● Task directions
Give back, character for character, the line that includes "体験談フリーター (65, 2377)" and all lines beneath it in the data.

Collected data entries:

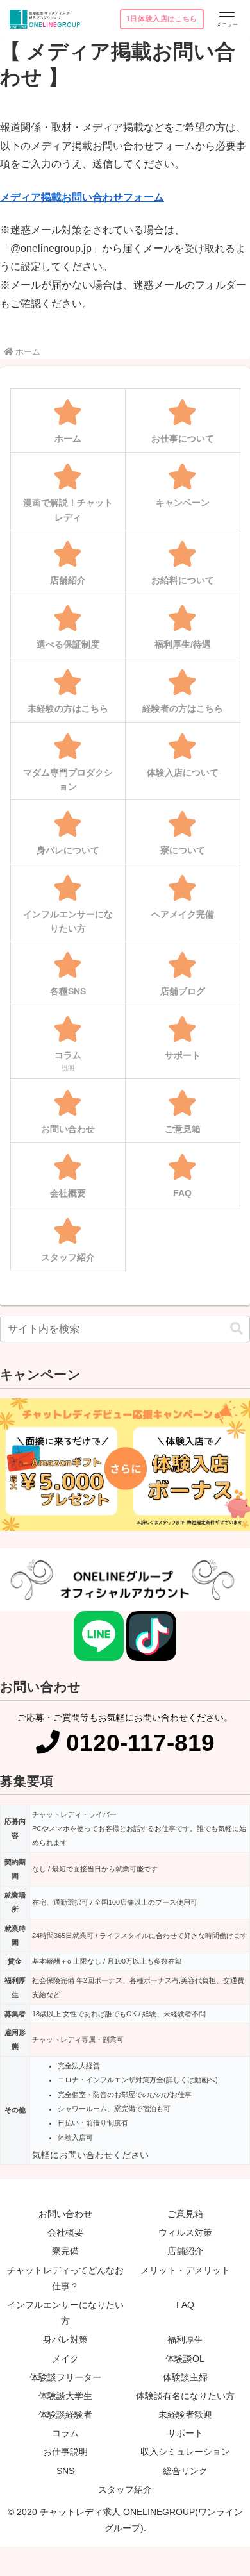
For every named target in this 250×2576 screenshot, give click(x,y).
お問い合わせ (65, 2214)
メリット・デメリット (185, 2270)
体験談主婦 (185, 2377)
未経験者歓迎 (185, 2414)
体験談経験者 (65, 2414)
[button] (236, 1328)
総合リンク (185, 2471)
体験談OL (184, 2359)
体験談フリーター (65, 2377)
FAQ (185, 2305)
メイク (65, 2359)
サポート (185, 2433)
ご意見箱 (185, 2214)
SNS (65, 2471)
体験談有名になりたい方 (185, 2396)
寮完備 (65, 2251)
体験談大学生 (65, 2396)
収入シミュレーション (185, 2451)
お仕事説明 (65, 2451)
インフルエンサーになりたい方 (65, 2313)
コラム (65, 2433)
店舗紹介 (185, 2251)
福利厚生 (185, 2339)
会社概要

● Output for this exercise
体験談フリーター (65, 2377)
FAQ (185, 2305)
メイク (65, 2359)
サポート (185, 2433)
ご意見箱 (185, 2214)
SNS (65, 2471)
体験談有名になりたい方 (185, 2396)
寮完備 (65, 2251)
体験談大学生 (65, 2396)
収入シミュレーション (185, 2451)
お仕事説明 (65, 2451)
インフルエンサーになりたい方 (65, 2313)
コラム (65, 2433)
店舗紹介 (185, 2251)
福利厚生 (185, 2339)
会社概要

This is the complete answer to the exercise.